Reproduce the listing verbatim from its start through the line containing "I want to click", including both ends.

(Rows of pointing data)
....

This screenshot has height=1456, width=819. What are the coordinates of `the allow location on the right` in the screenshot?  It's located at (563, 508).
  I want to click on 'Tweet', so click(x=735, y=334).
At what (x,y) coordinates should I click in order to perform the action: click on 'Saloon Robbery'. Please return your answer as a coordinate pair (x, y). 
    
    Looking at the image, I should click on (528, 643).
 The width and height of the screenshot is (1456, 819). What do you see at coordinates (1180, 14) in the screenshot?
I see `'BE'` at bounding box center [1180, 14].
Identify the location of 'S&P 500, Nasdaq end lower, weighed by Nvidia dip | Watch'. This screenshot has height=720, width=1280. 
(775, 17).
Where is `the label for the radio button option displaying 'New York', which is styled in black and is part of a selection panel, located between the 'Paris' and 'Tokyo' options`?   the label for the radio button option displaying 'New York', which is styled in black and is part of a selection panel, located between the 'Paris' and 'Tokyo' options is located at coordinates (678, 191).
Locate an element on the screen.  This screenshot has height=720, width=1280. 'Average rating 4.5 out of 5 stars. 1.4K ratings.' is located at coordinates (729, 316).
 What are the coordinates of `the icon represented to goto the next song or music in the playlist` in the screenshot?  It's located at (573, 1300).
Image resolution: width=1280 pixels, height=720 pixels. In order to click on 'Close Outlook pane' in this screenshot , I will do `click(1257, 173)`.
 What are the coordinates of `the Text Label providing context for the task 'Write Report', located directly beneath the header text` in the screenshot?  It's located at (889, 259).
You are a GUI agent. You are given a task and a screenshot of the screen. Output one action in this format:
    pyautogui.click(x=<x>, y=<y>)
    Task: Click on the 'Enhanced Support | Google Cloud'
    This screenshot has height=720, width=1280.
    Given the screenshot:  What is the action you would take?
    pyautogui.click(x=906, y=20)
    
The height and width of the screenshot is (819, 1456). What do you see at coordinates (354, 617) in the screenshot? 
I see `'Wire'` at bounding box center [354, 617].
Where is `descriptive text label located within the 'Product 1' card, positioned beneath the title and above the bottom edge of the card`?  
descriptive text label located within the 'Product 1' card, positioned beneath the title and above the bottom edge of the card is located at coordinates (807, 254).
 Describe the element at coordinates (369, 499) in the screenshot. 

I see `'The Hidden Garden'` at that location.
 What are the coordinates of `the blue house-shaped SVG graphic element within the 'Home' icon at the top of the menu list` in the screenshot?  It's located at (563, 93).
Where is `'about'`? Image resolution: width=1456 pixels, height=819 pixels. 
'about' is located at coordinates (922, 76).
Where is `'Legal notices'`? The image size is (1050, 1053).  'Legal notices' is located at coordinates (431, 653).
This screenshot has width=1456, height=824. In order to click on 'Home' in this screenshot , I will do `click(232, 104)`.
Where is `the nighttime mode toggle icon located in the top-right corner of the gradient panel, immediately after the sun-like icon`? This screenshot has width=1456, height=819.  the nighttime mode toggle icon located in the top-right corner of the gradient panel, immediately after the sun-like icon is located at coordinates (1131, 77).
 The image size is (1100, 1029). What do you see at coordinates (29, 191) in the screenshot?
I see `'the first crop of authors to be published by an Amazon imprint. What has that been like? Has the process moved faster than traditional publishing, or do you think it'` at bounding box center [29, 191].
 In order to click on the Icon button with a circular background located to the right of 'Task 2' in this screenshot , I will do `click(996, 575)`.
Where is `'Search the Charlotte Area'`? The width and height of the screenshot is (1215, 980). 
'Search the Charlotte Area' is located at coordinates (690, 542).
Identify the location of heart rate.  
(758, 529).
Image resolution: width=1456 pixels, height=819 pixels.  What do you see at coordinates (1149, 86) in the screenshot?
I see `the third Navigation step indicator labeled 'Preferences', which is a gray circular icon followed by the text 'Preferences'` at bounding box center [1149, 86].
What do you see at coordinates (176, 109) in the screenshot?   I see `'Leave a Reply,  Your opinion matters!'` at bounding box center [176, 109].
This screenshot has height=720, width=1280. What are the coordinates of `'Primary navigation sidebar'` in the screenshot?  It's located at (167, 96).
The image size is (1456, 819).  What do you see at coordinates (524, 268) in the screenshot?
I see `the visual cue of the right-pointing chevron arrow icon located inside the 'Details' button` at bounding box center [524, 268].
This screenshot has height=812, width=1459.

....

EXERCISE SOLUTION:
This screenshot has height=1456, width=819. What are the coordinates of `the allow location on the right` in the screenshot?  It's located at (563, 508).
  I want to click on 'Tweet', so click(x=735, y=334).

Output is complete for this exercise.